Did photography turn out to be the discipline that became the principal way you organized the work in the room?
Yes. I went to the art school to become a photographer, but at the same time I also wanted to be a journalist. However, it was clear within half a year which way I was going to go and it would be art. I worked with photography but I also would do painting and installation with sculpture. In my case it was indeed mixed media, but photography was always an important element. The other thing was that I almost immediately worked in a large scale in the form of installation.
Had you already established what a journalist would do and what an artist would do? The reason I ask is because one of the questions your work raises is determining what kind of photography we are looking at. Did you have a sense early on about what it was going to be or was that a developing process?
I started a long time ago. My work has since developed through several stages. From early on I also followed a parallel trajectory in philosophy. In my development there has always been one or more other disciplines alongside the art.
You have said that photography for you is a form of research. What did you mean by that?
There is a lot to learn from bringing a camera into a situation, how it changes and influences your relationship to your surroundings. What I meant by “photography as research” also relates to learning from your situation and presence rather than aiming only at the photographic picture. At times I will not even use my camera. I go to places where I want to witness what is happening. So there is quite a large investment in the work. I also take many photos that I may never consider working with, but I will always work with the experience of engaging with the situation.
Once you’ve taken photographs, do they become part of the research or are they a more final declaration of what the research has led to?
All the photos I take and look at are part of this ongoing research. I am conscious of the gap between where the photo came from and the image itself. However, it is important to realize that my work always consists of roughly two parts. One is an ongoing follow-up on particular developments in religion and politics. The other is working towards a presentation or installation. I usually build this up in layers. I mostly work with photos that have a certain ambiguity in themselves, that can be read in more than one way. I keep in mind how this can connect within the presentation and to the viewer.

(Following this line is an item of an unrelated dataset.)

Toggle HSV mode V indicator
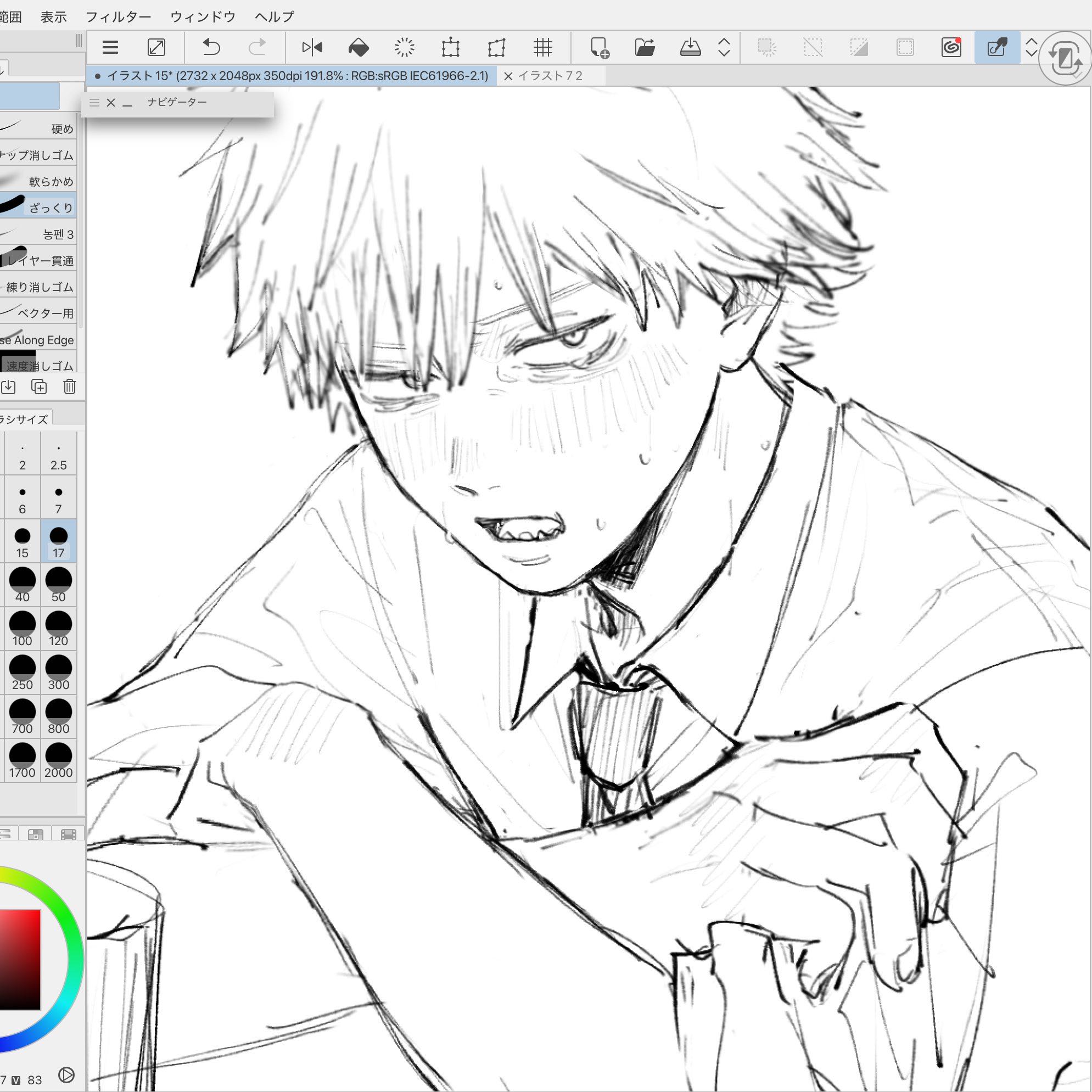Screen dimensions: 1092x1092 click(16, 1079)
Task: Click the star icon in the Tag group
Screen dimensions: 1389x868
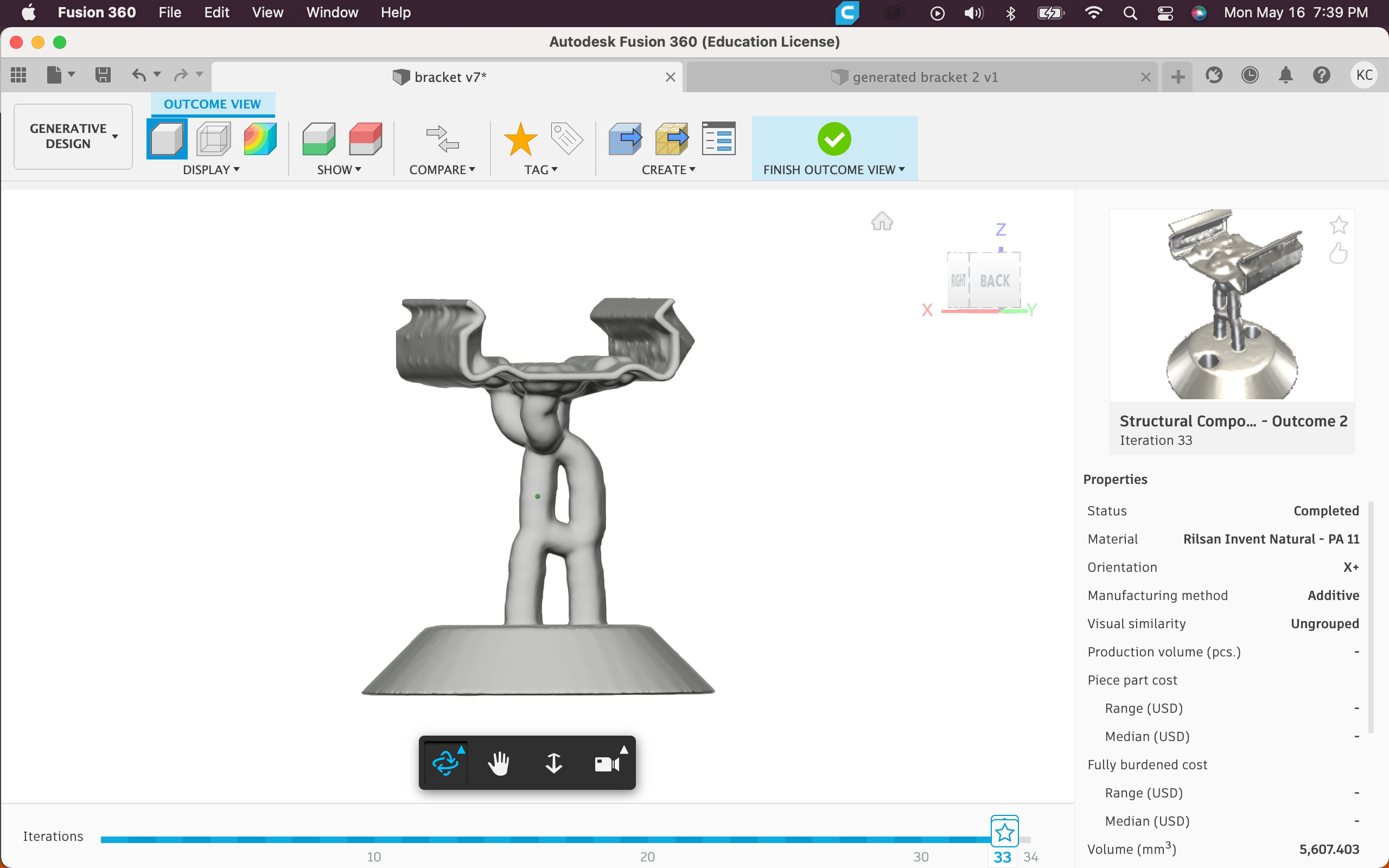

But you go to loaded places, like the West Bank, Ramallah and Beirut. Do you go there because of their complicated history and politics?
I do. My interest since the end of the ’90s developed from taking politics and religion as a lead. Parallel to that was the global change our societies underwent; for instance, under the influence of the post-9/11 developments. From 2000 onwards I have also travelled to the Middle East. I felt this was necessary to understand what was happening there and not just to have a European-minded view of, say, Islam.
Were you ahead of the curve on your recognition of how important it was going to become?
Things like xenophobia were already there at end of the ’90s, but it speeded up rapidly after 9/11. The wars in the Middle East changed the region dramatically. I think it was good that I started before 2001, if only because I witnessed the Middle East before the wars in Afghanistan, Iraq and in Syria. Photographing in Iran in 2000 was a special moment because up to 1997 it was closed for Westerners and, in particular, for journalists. As a result our views of Iran here in the West were very limited and stereotyped, focusing mostly on Khomeini, chadors and anti-USA sentiments. Since then many more images, photos, films and tourist impressions have come from Iran and have broadened our visual sense of the country.